§ Work to complete: Keep the pictures out, please, and set down every record exactly.

§ Exercise materials:
○ ○ ○

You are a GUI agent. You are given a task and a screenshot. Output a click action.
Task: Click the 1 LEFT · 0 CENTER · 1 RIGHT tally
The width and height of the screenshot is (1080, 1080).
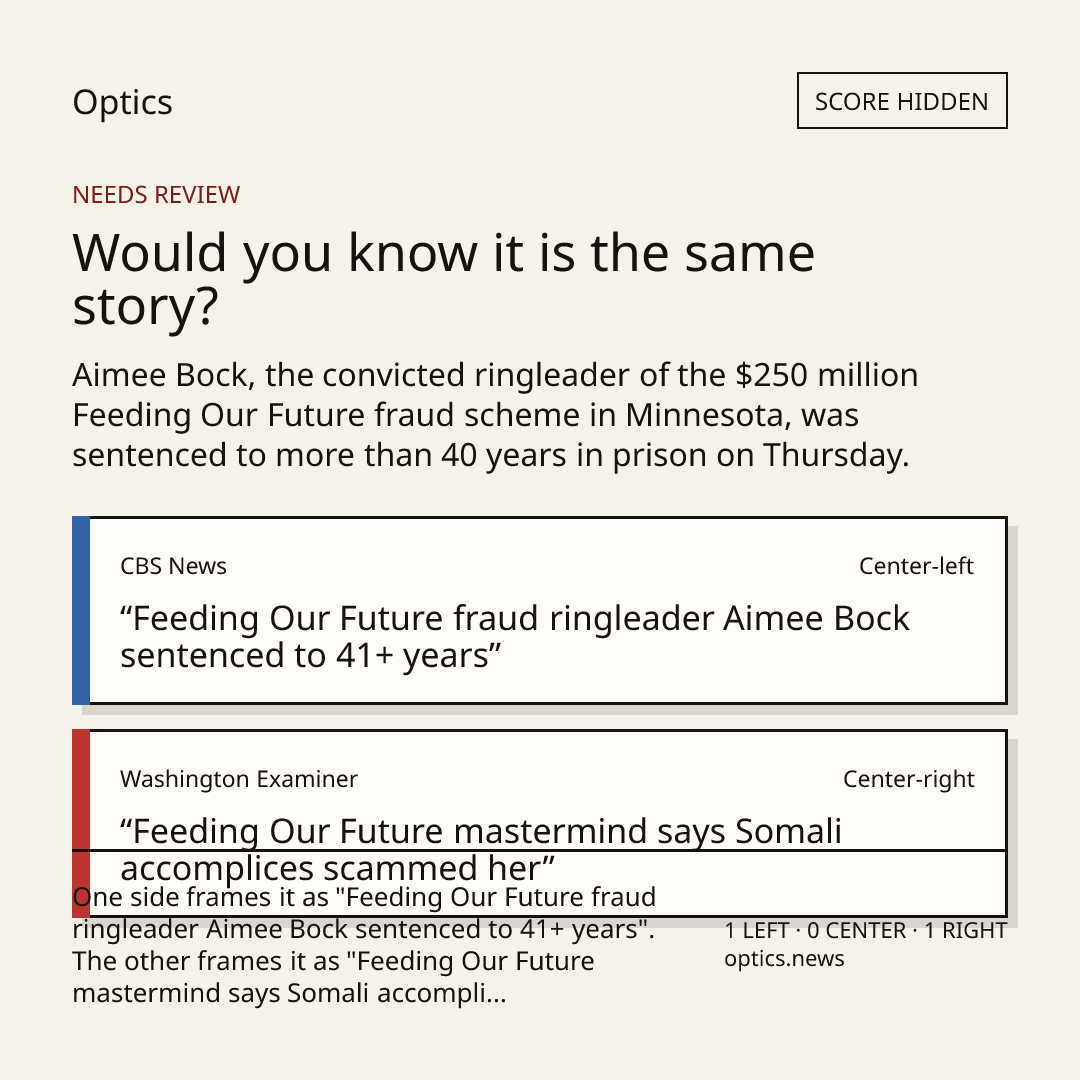[866, 931]
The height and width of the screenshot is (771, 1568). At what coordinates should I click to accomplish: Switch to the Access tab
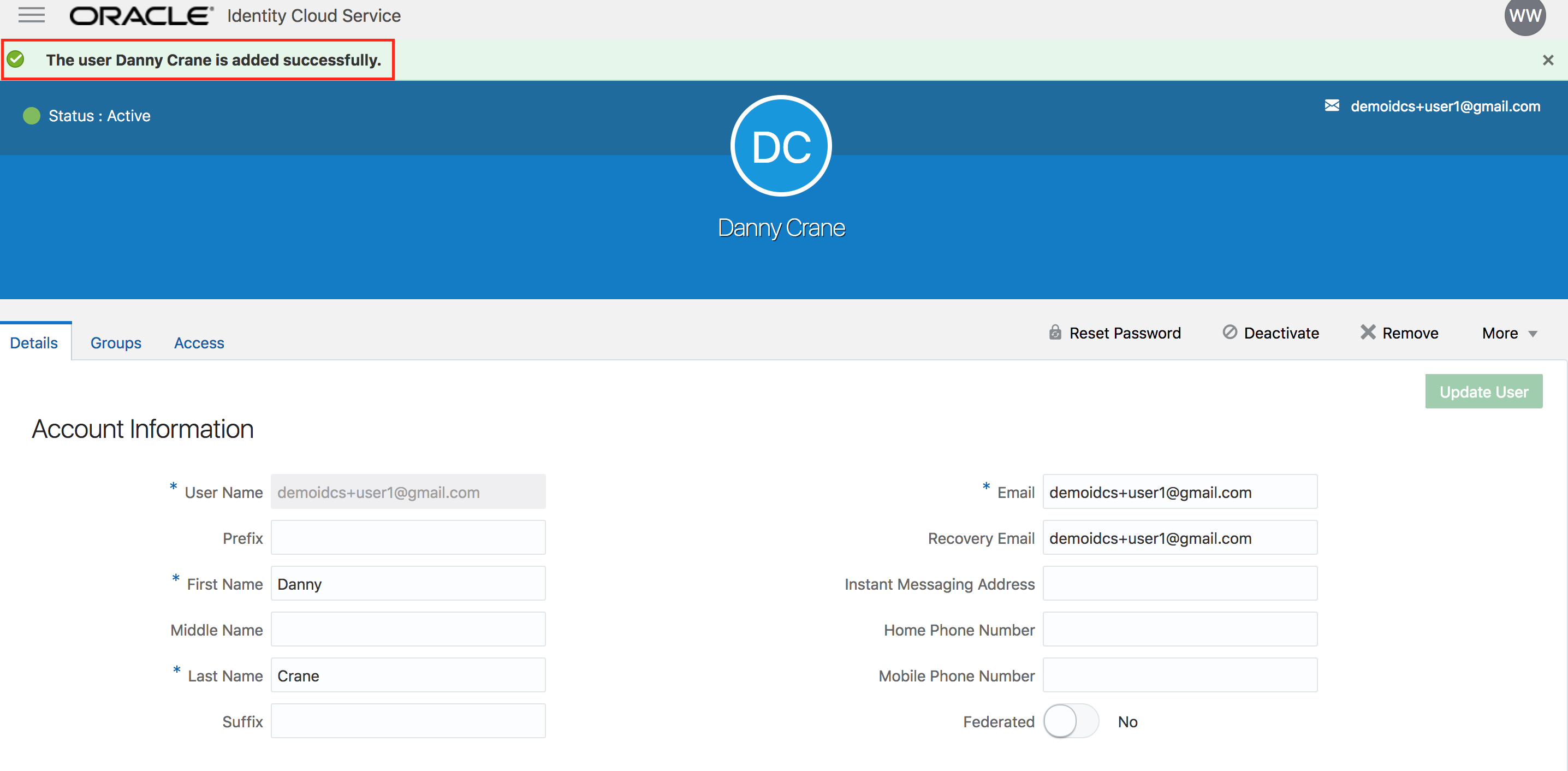199,343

○ ○ ○

§ Response:
You are a GUI agent. You are given a task and a screenshot. Output a click action.
Task: Click the 1 LEFT · 0 CENTER · 1 RIGHT tally
The width and height of the screenshot is (1080, 1080).
[866, 931]
The height and width of the screenshot is (771, 1568). At what coordinates should I click to accomplish: Switch to the Access tab
199,343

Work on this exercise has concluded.